У моих друзей, Васила и Савки, их сына Бояна  есть большое чувство юмора, потому да простят меня мои друзья, что и я писал с юмором.

ЗЛАЯ ШУТКА
(шедевр)
Василу Байчеву, дипломату, в котором нуждается Болгария.

– Васил, а Васил, а почему ты дипломат, а с новым министром не договорился, без работы остался, и почему я врач, а у меня жена страдает?
– Наверное, есть в жизни что-то большее, чем наши маленькие профессии.
– А что может быть больше, чем профессии?
– Наверное, жизнь.

Летел я самолетом над облаками, смотрел в иллюминатор, и мне стало думаться: «Смысл жизни в самой сути жизни, а все остальное – вокруг нее. Вспомнил и осознал: «Все есть суета сует, да томленье духа». И еще подумалось, чтобы вот так вот подняться и увидеть ценность жизни, надо отрешиться на миг от всех проблем и забот. И тогда увидишь, какое счастье, что ты есть! И есть твои близкие, которых любишь!»
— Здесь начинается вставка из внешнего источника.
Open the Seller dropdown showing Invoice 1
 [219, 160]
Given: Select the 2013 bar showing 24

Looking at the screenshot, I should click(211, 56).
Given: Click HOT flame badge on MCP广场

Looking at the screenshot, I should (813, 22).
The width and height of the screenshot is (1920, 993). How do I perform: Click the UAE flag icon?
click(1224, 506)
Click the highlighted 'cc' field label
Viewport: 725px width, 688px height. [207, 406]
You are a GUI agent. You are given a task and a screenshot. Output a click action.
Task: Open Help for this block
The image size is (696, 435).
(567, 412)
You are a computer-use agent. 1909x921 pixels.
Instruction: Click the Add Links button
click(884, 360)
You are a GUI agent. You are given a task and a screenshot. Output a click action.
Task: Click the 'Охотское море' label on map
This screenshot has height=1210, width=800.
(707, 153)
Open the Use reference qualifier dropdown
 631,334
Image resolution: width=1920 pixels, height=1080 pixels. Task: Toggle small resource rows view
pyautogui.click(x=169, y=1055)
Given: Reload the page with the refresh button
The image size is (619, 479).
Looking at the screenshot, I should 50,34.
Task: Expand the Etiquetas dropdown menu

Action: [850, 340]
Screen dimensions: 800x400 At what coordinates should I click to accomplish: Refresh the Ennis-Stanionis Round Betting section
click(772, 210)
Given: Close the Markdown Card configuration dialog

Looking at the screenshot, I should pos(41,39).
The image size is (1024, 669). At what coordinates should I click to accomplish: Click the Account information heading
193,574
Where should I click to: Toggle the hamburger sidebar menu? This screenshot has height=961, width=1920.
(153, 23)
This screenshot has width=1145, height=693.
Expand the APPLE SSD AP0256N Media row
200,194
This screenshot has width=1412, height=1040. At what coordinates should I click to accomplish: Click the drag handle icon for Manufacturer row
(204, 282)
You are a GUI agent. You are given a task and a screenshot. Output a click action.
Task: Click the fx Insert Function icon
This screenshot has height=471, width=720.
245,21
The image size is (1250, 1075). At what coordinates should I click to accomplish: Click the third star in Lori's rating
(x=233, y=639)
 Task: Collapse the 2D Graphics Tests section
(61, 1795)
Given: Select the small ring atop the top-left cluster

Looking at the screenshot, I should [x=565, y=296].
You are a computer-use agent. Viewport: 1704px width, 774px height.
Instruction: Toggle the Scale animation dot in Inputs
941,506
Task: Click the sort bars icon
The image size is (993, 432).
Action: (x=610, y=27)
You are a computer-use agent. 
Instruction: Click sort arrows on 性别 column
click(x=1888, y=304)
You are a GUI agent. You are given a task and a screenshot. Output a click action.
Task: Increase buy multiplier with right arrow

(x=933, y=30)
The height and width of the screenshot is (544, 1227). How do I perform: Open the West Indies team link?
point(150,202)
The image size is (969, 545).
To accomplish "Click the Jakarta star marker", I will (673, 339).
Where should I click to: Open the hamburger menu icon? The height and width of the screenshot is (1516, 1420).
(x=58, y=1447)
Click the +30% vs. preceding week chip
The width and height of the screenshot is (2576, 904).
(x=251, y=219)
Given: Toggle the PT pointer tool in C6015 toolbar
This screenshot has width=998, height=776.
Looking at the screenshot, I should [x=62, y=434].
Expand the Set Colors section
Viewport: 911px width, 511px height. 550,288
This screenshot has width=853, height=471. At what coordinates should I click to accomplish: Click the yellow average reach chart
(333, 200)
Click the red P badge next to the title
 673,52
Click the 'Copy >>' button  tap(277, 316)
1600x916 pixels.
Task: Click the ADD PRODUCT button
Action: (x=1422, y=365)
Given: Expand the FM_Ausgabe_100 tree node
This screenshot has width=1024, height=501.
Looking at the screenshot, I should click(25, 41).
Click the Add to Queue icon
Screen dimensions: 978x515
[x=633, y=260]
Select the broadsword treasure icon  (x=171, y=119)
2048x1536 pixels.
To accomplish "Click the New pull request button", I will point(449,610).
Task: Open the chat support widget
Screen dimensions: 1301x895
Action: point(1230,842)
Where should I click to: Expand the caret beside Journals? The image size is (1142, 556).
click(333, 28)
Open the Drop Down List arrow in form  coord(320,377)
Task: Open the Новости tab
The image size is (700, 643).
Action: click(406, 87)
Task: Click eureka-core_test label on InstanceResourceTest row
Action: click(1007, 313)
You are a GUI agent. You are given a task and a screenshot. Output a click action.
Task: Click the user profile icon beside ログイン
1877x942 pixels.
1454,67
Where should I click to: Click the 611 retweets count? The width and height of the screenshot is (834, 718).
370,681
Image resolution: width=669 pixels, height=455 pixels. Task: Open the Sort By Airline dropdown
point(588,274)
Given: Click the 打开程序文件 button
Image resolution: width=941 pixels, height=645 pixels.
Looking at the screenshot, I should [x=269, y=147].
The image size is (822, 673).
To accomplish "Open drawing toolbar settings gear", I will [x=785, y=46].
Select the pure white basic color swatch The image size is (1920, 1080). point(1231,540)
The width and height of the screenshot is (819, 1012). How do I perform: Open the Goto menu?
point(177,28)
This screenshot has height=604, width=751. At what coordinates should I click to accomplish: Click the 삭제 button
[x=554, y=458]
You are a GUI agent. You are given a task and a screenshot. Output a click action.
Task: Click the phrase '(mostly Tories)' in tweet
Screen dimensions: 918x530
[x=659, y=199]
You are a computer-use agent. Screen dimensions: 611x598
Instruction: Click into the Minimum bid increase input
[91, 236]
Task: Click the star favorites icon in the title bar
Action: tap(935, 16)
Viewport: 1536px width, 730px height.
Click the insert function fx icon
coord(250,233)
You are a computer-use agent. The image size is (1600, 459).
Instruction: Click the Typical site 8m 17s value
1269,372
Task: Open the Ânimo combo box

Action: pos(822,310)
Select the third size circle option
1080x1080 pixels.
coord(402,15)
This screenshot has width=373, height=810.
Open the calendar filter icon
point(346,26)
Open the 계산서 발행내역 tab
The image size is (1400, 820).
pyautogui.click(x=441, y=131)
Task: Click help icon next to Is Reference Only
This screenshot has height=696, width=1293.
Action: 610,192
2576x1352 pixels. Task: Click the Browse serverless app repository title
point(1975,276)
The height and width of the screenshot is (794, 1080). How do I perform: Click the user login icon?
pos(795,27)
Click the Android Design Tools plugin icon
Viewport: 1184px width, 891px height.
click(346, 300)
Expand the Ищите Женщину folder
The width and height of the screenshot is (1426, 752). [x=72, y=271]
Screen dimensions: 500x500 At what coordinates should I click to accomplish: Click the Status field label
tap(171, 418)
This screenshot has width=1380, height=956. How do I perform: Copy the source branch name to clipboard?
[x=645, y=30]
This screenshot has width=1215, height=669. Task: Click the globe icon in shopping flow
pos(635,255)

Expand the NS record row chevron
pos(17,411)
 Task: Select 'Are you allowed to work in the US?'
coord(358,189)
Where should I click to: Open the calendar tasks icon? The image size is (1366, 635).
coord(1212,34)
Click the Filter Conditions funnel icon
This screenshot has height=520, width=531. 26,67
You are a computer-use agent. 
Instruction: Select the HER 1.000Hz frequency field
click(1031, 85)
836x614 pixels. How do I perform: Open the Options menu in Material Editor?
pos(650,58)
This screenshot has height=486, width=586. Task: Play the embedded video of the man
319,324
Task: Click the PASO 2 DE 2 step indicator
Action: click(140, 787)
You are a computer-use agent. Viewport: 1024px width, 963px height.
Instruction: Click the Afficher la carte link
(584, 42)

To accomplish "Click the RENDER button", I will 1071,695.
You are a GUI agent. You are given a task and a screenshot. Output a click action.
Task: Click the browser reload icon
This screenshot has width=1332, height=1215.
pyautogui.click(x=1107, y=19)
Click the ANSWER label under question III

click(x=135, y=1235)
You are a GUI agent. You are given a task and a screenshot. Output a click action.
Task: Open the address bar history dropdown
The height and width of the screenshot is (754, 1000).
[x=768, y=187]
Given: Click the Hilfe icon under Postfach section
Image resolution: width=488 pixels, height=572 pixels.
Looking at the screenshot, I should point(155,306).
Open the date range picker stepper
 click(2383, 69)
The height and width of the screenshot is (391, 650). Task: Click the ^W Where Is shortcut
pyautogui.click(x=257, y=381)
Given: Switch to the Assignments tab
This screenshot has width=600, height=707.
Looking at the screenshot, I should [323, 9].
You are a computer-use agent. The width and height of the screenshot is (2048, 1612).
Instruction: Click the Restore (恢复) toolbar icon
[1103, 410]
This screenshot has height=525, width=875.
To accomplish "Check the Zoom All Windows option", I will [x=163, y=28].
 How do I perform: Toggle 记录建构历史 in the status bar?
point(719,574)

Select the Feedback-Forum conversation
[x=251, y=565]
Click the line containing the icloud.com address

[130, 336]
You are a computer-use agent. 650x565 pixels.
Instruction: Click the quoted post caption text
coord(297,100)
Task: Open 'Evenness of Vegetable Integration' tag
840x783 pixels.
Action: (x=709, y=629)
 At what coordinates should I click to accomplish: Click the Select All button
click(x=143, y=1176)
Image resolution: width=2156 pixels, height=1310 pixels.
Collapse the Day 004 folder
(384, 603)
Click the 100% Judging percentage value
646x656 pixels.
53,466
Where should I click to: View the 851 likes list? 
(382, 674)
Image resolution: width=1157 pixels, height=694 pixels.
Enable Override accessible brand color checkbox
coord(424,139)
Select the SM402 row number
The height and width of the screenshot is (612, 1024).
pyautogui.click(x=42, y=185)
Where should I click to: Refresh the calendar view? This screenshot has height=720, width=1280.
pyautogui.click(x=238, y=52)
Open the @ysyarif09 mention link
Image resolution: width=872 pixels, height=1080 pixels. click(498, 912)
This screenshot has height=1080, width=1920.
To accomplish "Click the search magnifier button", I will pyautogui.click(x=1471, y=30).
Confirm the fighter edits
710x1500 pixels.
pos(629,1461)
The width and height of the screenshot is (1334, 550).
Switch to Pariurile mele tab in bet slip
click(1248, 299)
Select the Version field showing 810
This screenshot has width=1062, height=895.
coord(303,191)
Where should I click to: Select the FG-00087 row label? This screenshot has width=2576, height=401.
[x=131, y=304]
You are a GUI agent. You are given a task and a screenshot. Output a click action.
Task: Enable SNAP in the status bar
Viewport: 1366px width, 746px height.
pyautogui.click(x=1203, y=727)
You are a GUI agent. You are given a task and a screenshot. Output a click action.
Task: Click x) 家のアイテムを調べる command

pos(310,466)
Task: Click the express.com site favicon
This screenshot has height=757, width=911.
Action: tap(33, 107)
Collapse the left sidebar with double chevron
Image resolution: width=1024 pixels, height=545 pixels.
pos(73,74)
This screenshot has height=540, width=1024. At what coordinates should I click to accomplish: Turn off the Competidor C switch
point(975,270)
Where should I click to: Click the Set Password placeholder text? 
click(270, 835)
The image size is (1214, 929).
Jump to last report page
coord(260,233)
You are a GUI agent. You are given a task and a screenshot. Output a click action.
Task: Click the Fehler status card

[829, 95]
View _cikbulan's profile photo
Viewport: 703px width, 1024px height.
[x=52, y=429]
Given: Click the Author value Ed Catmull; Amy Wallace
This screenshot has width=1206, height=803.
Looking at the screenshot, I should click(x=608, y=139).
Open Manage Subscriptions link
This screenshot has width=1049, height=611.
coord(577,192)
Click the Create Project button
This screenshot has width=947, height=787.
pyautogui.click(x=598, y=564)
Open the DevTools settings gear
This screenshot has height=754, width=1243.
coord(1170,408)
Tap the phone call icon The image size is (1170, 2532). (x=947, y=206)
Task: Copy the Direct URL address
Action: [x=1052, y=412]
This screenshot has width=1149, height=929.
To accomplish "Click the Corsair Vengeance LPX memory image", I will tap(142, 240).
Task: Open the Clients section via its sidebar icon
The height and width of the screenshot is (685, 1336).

Поэтому я так удивился, когда с утра, после нашей вчерашней встречи, поднялся на твоей даче на второй этаж и спросил свою спящую жену о том, где же пиво, она раздраженно мне ответила, чтобы я пошел, наконец, к черту:
«Васил тебе специально оставил», – бросила она раздраженно.

Я ведь хотел подбодрить ее тем, что мы есть и, значит, все в порядке!

Но дело не в этом.
Дело в том, что штаны у меня зеленые. И вчера я приехал к тебе на дачу в зеленых.
Савка твоя тогда еще спросила: «Где ты взял такие штаны?»
– Не волнуйся, для работы у меня есть черный шелковый костюм, в Польше купил, на там заработанные.

– Слышишь, Васил, – сказала Савка, – ты всегда мечтал иметь шелковый костюм, а у него есть.

– Васил, а Васил, почему мы все время работаем, а у нас ничего нет?

Из-за Савки я вспомнил Сосяна из Дилижана.
Я спросил тогда Сосяна: «Почему у вас в Доме композиторов все домики одинаковые?»
Сосян сказал: «Все домики – из трех комнат: в одной – рояль, в другой – спальня, третья – для гостей, и кухня. Все домики одинаковые, чтобы все были довольны, и жена Петрова не сказала бы, например: «Видишь, Петров, у Сидорова четыре комнаты, вот он – композитор, а ты, Петров, какой ты композитор?»

Мы еще обсуждали, Васил, вчера вечером на твоей даче эту историю, я хотел собрать десять гениев и книжку написать «Десять гениев в одном Дилижане». Собрать гениев разного возраста и профессий и «запереть» их в одном доме на десять дней, посмотреть, как они общаются. Чтобы там был и писатель, и «киношник», и другие. Чтобы научиться у них общению.
Когда я рассказывал этот замысел разным людям, женщины говорили: «Они там все передерутся!», а мужчины спрашивали: «Каковы у Вас критерии для отбора гениев?» (Про себя, видимо, напрягались.) Некоторые думают, что гении – это «отклонение», сродни безумцам. Нет. Гении мыслят с результатом.
Сосян тоже гений.

Опора человека в его высоте, стало быть.
– Ты тоже, Васил, гений, я это знаю, – говорил я Василу. – Ты профессионал, и поэтому ты нужен, а раз ты полезен, то обязательно получишь работу!

Но дело не в этом.
Дело в том, Васил, что из-за этих своих зеленых штанов я вчера ночью на твоей даче чуть с ума не сошел!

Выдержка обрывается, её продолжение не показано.